-- begin --
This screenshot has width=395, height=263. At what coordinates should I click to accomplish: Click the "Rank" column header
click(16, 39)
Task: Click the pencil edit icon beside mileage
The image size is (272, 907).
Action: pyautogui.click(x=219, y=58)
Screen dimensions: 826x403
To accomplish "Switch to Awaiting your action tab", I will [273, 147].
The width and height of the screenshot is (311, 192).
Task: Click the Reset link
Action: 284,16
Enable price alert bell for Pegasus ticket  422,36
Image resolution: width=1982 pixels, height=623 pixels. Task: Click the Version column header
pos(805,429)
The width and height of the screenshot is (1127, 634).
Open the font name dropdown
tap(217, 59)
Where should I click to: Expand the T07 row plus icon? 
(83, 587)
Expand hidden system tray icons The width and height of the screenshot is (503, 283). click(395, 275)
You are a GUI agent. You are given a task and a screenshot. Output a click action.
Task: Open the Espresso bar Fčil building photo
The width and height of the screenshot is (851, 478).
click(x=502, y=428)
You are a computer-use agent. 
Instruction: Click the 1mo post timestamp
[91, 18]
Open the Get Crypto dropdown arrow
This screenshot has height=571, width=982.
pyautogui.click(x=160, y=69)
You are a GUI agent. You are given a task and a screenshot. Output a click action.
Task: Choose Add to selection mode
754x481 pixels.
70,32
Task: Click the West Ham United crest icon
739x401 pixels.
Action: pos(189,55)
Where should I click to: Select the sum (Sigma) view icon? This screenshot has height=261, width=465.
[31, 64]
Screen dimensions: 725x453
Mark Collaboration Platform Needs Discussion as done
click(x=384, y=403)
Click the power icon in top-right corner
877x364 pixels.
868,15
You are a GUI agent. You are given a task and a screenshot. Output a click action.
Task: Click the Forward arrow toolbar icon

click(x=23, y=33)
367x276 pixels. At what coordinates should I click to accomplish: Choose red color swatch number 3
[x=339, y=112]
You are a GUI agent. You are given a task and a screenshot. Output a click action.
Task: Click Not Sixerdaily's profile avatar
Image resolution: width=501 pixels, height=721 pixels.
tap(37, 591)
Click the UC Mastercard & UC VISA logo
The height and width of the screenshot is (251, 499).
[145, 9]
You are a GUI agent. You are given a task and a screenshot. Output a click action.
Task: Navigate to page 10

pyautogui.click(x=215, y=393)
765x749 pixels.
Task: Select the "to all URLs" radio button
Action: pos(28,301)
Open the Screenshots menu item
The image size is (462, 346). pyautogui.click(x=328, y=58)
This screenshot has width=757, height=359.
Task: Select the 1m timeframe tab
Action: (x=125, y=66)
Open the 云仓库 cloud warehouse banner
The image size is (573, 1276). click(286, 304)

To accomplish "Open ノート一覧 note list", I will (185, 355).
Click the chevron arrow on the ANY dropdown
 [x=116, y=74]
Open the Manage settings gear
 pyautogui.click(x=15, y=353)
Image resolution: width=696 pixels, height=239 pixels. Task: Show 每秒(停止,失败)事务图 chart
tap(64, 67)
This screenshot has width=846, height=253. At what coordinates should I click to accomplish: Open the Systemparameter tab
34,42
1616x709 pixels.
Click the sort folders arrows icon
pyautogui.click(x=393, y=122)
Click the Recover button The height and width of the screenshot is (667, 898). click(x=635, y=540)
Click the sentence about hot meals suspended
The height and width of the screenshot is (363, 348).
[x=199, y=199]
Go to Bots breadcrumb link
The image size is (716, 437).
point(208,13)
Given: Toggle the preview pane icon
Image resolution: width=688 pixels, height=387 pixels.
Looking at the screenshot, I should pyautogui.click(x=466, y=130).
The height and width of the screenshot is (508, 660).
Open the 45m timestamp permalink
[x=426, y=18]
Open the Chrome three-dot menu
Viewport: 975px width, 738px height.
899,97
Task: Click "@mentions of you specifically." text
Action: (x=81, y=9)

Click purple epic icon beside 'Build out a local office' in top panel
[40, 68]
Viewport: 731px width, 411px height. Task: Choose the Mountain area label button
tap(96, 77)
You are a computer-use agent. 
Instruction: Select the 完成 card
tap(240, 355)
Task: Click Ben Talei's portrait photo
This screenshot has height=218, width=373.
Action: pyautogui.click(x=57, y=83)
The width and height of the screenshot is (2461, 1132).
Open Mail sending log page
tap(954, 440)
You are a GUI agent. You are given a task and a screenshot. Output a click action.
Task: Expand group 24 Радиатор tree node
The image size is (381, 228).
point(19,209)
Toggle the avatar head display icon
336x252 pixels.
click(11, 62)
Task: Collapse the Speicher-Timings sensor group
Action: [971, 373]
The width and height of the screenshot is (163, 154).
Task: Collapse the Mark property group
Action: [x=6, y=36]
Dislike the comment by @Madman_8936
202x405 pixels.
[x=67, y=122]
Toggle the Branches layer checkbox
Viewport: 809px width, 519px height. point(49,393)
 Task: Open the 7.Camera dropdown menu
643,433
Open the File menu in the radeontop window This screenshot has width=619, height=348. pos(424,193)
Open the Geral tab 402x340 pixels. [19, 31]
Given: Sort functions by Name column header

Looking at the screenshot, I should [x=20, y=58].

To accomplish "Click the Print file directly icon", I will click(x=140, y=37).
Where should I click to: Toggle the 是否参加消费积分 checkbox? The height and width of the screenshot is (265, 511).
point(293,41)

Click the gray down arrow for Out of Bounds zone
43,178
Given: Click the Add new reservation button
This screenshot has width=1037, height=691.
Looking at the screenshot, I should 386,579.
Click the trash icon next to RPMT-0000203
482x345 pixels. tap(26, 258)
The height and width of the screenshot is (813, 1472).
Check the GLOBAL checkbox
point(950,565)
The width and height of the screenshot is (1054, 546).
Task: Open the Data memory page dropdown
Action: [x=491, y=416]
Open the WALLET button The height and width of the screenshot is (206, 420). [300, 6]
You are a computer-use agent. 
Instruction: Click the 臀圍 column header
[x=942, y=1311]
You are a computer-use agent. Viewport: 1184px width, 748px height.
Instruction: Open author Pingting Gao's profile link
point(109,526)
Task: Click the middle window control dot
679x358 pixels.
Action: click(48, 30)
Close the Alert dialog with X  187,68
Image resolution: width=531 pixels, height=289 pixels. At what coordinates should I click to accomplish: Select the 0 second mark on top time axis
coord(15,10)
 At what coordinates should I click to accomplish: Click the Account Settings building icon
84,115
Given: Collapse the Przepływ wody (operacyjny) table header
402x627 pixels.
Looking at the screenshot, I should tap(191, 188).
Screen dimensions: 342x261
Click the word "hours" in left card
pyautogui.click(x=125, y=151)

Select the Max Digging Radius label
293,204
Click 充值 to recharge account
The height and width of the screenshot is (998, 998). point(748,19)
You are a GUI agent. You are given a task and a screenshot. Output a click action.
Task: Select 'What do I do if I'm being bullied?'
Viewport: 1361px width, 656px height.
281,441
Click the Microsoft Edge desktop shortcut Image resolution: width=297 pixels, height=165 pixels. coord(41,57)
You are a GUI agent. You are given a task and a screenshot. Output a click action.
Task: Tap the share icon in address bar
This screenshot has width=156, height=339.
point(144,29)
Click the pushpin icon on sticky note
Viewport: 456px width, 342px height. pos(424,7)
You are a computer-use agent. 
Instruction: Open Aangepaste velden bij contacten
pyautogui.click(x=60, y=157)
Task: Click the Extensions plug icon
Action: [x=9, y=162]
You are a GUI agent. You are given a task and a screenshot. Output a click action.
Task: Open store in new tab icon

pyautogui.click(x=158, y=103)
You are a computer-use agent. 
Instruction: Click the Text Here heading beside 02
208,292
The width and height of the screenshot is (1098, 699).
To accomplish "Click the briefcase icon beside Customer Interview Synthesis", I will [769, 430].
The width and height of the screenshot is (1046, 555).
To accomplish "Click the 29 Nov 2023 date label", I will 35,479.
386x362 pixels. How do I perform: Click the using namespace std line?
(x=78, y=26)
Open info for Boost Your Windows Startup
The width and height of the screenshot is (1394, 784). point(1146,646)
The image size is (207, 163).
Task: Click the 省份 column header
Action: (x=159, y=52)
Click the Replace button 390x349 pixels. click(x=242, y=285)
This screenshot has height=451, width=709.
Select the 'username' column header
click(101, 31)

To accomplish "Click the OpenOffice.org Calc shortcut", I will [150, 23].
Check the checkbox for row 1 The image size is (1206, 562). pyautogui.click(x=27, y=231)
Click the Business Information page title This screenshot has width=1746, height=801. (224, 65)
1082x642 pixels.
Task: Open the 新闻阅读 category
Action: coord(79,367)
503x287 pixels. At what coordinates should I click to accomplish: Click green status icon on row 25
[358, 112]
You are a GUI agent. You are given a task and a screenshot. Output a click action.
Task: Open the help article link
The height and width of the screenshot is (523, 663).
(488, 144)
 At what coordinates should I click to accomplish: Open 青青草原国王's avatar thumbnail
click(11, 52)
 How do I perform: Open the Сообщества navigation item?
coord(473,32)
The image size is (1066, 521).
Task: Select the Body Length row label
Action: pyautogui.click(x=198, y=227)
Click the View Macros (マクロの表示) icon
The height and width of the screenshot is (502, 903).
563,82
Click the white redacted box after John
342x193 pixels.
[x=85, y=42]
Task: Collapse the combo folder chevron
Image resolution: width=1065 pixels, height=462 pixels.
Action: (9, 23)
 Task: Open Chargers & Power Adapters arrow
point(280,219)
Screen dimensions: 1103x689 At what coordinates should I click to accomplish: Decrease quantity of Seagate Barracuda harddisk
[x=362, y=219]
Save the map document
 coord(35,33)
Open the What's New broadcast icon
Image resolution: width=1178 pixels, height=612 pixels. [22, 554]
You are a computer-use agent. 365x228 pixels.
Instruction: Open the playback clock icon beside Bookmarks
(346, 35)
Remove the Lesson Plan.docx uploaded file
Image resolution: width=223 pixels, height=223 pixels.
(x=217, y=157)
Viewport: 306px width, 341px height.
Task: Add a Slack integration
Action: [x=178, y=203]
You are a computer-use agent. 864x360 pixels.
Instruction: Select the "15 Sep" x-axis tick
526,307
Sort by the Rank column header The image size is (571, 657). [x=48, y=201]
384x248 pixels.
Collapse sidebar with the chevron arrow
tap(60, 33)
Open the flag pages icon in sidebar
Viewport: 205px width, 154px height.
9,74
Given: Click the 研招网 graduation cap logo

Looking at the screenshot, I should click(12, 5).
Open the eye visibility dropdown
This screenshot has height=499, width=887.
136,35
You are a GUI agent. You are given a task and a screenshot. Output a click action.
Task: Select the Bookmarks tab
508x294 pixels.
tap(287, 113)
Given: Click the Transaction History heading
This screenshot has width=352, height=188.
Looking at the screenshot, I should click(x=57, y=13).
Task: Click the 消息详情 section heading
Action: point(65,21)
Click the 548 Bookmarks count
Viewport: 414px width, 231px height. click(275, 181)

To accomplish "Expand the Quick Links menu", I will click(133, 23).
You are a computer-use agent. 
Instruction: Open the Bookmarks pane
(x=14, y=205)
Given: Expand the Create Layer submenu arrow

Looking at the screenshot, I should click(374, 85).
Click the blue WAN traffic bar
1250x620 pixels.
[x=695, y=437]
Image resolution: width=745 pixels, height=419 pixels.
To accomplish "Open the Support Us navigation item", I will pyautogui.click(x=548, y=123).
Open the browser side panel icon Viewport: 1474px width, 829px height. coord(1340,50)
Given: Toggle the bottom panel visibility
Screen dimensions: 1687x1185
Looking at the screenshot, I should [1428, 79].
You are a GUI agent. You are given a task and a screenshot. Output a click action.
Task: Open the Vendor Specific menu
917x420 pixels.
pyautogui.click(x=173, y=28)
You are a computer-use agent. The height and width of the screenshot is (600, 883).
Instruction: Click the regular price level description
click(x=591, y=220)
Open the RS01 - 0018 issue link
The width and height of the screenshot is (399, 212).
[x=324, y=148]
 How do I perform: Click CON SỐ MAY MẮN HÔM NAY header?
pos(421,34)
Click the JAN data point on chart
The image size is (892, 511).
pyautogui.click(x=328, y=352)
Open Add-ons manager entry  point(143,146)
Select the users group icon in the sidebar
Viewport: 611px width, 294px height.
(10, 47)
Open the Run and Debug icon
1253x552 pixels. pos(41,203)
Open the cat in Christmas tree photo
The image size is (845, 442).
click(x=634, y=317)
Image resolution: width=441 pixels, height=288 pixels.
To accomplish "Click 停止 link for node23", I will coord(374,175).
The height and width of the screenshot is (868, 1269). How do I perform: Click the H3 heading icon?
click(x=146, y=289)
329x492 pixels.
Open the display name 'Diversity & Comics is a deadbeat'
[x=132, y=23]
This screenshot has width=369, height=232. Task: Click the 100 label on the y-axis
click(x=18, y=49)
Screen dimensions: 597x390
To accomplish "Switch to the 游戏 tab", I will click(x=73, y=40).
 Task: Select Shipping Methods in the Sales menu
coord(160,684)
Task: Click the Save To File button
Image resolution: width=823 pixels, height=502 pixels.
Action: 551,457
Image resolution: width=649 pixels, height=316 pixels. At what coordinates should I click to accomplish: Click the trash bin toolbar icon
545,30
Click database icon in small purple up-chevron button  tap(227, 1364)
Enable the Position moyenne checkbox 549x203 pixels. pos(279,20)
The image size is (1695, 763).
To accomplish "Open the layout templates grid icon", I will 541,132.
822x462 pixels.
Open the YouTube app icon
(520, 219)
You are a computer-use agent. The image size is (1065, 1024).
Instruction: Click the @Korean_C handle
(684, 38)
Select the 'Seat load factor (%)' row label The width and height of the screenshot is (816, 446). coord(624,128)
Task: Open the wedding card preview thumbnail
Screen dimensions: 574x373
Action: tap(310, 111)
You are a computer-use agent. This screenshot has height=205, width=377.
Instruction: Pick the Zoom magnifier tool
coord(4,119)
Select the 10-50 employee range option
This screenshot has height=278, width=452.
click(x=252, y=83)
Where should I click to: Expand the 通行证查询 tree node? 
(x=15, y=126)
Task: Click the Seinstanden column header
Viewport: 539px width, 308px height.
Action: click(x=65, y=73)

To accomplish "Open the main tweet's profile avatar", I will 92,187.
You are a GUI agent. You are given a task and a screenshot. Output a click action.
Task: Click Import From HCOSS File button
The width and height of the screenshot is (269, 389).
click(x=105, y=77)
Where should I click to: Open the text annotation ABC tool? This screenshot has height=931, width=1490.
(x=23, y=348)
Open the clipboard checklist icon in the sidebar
-- end --
Write out, unchanged, the part of the records above that opens with the line containing "Where should I click to: Select" and closes with the line containing "Action: pos(28,301)".

Where should I click to: Select the sum (Sigma) view icon? This screenshot has height=261, width=465.
[31, 64]
Screen dimensions: 725x453
Mark Collaboration Platform Needs Discussion as done
click(x=384, y=403)
Click the power icon in top-right corner
877x364 pixels.
868,15
You are a GUI agent. You are given a task and a screenshot. Output a click action.
Task: Click the Forward arrow toolbar icon

click(x=23, y=33)
367x276 pixels. At what coordinates should I click to accomplish: Choose red color swatch number 3
[x=339, y=112]
You are a GUI agent. You are given a task and a screenshot. Output a click action.
Task: Click Not Sixerdaily's profile avatar
Image resolution: width=501 pixels, height=721 pixels.
tap(37, 591)
Click the UC Mastercard & UC VISA logo
The height and width of the screenshot is (251, 499).
[145, 9]
You are a GUI agent. You are given a task and a screenshot. Output a click action.
Task: Navigate to page 10

pyautogui.click(x=215, y=393)
765x749 pixels.
Task: Select the "to all URLs" radio button
Action: pos(28,301)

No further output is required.